2) Sadly, no one wore a balaclava like Shawon Dunston used to do. I always felt like it was a form of protest from Dunston, saying, essentially, if you guys are going to force me to be out here in this shit, I’m going to look as silly as I can.
3) None of the players seemed to be playing with the urgency of people who realized how absurdly cold it was until the 6th inning, when three Pirates struck out, a couple of them on “We’ve got a six-run lead and my fingers hurt” kind of swings.
4) Not content with raising my ticket price 70% (from $10 to $17) in six years (and more than 100% in the twelve seasons I’ve been going to Wrigley Field), the Cubs seem in the last couple offseasons to have spent most of their time trying to figure out how to bring in more billions. Two seasons ago, they added silly little Sears ads by the dugouts. Last year, they added really tacky-looking LED screens along the roof of the upper deck in right and left. This year, they’ve replaced the three light boards–the one below the scoreboard in center and the two along the facade of the upper deck–with LED screens. So now we’ve got McDonald’s ads in center field during play. What’s their slogan these days? Gotta love it?
I half expect to show up for Opening Day next year and find the outfield grass mowed in the shape of a McRib.
5) Public address announcer Paul Friedman welcomed “those Cubs fans watching from the rooftops.” The request did not elicit the booing that the whole enterprise–and the strongarming the Cubs gave it–deserves.

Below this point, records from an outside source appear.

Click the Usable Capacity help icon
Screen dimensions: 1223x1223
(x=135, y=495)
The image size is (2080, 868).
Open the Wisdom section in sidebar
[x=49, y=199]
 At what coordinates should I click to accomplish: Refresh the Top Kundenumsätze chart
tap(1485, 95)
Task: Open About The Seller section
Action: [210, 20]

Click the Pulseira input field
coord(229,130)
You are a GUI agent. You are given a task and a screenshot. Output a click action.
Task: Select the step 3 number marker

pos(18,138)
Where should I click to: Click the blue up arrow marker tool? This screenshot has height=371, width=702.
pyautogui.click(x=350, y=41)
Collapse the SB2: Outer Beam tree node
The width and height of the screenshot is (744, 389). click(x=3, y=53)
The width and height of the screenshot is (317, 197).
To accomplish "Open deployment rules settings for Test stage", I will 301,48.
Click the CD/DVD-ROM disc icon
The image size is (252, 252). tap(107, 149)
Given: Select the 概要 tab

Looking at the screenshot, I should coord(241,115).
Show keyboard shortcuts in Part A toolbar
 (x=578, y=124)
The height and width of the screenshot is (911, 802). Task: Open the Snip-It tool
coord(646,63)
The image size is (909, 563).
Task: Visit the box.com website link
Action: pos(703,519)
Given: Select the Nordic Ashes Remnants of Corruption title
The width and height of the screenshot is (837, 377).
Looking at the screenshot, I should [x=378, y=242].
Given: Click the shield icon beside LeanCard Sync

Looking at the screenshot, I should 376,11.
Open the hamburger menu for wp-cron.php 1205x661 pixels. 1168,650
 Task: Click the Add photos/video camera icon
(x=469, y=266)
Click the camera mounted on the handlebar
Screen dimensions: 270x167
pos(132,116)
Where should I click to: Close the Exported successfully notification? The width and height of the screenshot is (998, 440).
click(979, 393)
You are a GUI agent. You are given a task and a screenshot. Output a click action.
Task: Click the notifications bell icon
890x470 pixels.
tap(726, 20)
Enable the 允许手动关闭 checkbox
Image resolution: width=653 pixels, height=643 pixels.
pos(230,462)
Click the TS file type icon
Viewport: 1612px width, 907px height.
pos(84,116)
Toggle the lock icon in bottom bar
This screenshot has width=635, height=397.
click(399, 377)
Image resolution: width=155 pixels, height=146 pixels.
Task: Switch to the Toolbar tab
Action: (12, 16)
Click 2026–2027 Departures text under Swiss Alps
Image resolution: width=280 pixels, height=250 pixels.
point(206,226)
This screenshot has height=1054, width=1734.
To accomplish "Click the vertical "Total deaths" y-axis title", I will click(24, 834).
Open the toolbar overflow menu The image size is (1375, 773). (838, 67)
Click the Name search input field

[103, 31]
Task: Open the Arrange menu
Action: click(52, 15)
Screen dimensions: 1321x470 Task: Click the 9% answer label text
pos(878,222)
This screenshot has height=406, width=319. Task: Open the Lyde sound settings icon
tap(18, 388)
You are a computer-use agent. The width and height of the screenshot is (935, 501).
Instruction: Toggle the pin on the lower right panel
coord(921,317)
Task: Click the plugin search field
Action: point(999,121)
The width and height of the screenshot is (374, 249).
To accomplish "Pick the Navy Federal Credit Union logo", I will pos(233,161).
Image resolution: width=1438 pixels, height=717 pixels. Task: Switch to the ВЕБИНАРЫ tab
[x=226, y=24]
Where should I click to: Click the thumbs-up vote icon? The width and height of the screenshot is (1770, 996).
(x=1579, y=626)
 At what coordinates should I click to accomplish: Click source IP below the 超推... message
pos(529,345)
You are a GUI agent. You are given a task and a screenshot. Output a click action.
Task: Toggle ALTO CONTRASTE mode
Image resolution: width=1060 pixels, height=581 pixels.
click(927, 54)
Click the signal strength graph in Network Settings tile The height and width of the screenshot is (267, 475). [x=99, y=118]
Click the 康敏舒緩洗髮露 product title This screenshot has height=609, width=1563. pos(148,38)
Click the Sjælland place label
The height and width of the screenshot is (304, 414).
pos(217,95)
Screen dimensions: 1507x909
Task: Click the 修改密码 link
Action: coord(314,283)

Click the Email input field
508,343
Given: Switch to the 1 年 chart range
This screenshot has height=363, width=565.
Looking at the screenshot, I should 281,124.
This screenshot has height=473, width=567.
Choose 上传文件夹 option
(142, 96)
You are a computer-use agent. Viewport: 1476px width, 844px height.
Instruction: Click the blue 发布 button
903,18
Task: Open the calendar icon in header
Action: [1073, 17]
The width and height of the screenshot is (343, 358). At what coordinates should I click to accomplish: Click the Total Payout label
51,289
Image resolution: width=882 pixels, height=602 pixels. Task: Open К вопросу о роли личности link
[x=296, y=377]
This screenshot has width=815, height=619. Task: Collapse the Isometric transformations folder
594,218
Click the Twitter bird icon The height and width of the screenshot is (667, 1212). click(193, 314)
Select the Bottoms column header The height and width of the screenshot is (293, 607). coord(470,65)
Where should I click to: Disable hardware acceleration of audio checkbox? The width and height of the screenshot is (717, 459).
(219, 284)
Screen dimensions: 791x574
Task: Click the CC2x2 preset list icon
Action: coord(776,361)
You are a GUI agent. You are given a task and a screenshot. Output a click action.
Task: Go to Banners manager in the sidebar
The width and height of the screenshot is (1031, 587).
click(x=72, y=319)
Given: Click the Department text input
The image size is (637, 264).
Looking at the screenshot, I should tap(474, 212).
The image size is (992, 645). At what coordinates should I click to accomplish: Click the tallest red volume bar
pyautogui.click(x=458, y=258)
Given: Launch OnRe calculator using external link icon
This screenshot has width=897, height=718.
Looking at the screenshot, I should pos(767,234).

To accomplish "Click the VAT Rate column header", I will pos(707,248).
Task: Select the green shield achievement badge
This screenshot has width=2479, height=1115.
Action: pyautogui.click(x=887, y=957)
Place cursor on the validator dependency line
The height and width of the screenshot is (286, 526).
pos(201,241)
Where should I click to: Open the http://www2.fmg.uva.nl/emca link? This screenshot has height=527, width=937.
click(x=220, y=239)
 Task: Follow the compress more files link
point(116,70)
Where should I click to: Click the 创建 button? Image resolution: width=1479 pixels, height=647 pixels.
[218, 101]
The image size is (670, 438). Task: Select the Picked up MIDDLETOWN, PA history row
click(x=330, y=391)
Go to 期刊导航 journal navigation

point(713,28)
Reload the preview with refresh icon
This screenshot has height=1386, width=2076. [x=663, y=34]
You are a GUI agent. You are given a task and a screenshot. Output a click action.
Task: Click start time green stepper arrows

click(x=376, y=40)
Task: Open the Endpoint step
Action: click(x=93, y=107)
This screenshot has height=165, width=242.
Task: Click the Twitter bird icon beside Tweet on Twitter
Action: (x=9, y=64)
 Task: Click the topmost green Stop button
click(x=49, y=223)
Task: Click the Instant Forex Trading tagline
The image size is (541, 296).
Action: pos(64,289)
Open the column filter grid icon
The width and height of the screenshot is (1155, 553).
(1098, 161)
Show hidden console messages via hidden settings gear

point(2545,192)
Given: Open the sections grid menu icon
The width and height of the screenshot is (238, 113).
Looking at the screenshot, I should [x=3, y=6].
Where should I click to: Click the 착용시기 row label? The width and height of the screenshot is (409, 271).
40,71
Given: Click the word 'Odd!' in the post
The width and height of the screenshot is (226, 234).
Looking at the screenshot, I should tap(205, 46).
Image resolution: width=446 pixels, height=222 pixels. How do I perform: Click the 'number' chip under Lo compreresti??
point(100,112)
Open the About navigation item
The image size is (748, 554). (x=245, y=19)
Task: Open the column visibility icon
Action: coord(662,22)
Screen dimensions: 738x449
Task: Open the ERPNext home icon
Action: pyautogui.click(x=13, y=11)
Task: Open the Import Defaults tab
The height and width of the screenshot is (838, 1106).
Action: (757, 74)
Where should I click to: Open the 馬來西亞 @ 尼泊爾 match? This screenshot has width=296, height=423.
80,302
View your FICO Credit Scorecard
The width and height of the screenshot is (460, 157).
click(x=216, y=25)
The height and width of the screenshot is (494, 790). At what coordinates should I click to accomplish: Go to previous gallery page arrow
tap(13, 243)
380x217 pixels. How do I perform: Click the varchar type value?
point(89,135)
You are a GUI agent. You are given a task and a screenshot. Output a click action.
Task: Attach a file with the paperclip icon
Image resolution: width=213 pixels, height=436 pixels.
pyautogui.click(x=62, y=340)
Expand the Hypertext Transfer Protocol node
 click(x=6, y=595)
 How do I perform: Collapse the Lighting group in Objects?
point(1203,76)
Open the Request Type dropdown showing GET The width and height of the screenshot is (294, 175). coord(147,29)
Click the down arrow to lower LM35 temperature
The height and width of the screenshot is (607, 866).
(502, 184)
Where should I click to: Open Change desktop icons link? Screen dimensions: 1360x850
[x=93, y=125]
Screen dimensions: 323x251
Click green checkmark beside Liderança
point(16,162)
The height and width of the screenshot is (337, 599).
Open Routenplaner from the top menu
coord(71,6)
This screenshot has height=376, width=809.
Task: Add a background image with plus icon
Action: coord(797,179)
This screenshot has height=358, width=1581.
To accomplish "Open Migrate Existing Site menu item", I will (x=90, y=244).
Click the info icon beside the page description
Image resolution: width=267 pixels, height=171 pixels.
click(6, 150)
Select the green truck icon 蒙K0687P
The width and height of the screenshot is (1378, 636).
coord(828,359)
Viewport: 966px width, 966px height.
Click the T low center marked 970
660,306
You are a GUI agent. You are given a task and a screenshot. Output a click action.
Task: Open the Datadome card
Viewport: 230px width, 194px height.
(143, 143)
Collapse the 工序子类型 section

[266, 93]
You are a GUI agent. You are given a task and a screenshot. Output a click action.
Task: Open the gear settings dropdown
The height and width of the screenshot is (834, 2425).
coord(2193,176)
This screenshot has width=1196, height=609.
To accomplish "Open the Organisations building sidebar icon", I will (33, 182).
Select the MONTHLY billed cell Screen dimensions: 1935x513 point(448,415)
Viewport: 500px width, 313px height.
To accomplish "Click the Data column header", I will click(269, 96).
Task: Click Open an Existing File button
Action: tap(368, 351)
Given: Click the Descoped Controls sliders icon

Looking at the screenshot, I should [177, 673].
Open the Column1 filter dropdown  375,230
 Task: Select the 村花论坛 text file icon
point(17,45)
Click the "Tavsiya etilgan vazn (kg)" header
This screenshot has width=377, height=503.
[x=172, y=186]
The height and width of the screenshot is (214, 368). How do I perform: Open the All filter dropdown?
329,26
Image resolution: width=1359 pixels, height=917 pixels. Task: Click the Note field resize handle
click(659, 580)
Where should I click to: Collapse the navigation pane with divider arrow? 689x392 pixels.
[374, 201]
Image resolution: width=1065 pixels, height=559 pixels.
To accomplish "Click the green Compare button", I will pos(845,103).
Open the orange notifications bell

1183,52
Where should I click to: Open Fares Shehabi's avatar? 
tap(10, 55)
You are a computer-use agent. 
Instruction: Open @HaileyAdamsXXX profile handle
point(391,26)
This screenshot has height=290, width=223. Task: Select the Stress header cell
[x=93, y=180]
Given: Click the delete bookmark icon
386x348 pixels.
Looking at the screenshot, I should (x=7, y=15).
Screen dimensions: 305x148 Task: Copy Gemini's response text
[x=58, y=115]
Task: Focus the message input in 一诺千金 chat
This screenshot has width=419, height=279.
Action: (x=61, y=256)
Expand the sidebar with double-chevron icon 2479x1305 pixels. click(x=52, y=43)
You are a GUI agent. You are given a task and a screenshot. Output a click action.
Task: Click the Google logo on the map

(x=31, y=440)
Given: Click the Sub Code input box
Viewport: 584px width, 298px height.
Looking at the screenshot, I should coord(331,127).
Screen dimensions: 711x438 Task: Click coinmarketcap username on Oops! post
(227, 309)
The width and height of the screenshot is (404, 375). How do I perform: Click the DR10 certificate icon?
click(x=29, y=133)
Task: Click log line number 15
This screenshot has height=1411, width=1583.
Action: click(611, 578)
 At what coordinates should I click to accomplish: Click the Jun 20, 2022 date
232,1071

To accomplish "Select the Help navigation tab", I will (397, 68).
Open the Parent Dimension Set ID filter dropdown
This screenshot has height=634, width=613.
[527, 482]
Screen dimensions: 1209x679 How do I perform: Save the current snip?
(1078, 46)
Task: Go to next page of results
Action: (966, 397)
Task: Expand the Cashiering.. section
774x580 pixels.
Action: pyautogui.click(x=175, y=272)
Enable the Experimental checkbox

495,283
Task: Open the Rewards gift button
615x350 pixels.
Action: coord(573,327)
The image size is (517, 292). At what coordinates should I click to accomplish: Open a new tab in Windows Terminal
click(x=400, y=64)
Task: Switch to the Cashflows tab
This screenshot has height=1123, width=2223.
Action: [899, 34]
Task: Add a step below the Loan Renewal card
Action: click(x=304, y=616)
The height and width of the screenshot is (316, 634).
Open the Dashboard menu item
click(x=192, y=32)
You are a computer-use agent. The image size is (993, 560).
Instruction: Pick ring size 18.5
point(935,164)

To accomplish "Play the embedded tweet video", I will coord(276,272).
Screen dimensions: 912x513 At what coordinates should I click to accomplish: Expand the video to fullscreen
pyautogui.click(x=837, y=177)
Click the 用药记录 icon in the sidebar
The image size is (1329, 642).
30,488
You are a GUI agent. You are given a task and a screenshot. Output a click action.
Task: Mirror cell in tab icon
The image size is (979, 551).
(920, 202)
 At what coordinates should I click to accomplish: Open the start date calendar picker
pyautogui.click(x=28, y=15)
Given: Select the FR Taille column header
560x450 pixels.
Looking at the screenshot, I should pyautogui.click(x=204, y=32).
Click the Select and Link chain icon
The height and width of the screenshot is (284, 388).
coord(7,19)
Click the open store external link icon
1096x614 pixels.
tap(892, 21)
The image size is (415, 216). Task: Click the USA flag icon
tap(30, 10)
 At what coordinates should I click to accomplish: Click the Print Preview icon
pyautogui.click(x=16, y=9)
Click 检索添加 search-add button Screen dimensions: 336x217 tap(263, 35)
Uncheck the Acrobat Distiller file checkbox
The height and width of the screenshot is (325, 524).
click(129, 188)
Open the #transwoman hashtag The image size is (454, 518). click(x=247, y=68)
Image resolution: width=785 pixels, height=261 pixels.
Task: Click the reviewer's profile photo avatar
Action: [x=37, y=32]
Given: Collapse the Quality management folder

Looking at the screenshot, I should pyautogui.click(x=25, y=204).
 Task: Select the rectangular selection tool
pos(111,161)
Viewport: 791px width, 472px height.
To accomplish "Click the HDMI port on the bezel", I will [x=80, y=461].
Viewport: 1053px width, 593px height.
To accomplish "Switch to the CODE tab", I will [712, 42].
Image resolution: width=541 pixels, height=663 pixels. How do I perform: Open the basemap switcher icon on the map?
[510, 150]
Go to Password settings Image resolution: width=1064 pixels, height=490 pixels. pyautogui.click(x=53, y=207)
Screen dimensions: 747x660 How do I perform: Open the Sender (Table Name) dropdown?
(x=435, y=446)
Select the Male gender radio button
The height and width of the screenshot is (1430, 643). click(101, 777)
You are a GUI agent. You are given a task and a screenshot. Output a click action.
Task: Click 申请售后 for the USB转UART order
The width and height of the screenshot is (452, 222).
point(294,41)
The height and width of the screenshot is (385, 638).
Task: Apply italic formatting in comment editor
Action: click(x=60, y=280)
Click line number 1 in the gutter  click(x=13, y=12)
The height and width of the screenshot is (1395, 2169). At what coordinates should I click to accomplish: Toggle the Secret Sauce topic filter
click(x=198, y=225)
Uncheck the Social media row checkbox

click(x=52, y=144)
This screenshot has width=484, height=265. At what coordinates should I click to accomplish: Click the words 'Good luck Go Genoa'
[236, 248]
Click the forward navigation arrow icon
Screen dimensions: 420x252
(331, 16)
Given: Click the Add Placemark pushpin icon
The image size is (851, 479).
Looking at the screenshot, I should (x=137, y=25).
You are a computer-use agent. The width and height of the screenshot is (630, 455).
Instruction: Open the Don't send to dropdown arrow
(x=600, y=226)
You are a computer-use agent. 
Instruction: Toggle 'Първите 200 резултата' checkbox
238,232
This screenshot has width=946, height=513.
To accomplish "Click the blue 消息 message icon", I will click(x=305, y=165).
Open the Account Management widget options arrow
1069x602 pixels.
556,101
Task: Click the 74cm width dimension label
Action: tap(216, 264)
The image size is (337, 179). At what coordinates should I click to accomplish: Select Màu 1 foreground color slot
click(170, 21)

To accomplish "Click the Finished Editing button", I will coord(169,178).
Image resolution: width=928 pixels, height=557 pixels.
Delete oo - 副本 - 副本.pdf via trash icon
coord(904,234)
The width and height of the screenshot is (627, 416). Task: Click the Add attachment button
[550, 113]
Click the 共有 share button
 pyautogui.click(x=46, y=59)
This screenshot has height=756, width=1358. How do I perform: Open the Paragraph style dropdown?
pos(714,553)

6) The Cubs lost. Badly. I only lasted six innings, the fierce cold and wind overcoming my desire not to start the season with an incomplete entry in my book of scorecards.
Original comments…
Levi: By the way: I am a little bit embarrassed that I only lasted six innings. I don’t regret it, seeing as seven or eight of the thirteen walks the Cubs issued came after I left. But you’d think that, dressed for the cold, I could hold out longer.
Luke, hanger-on: Didn’t Stacey give you her flask to keep you warm?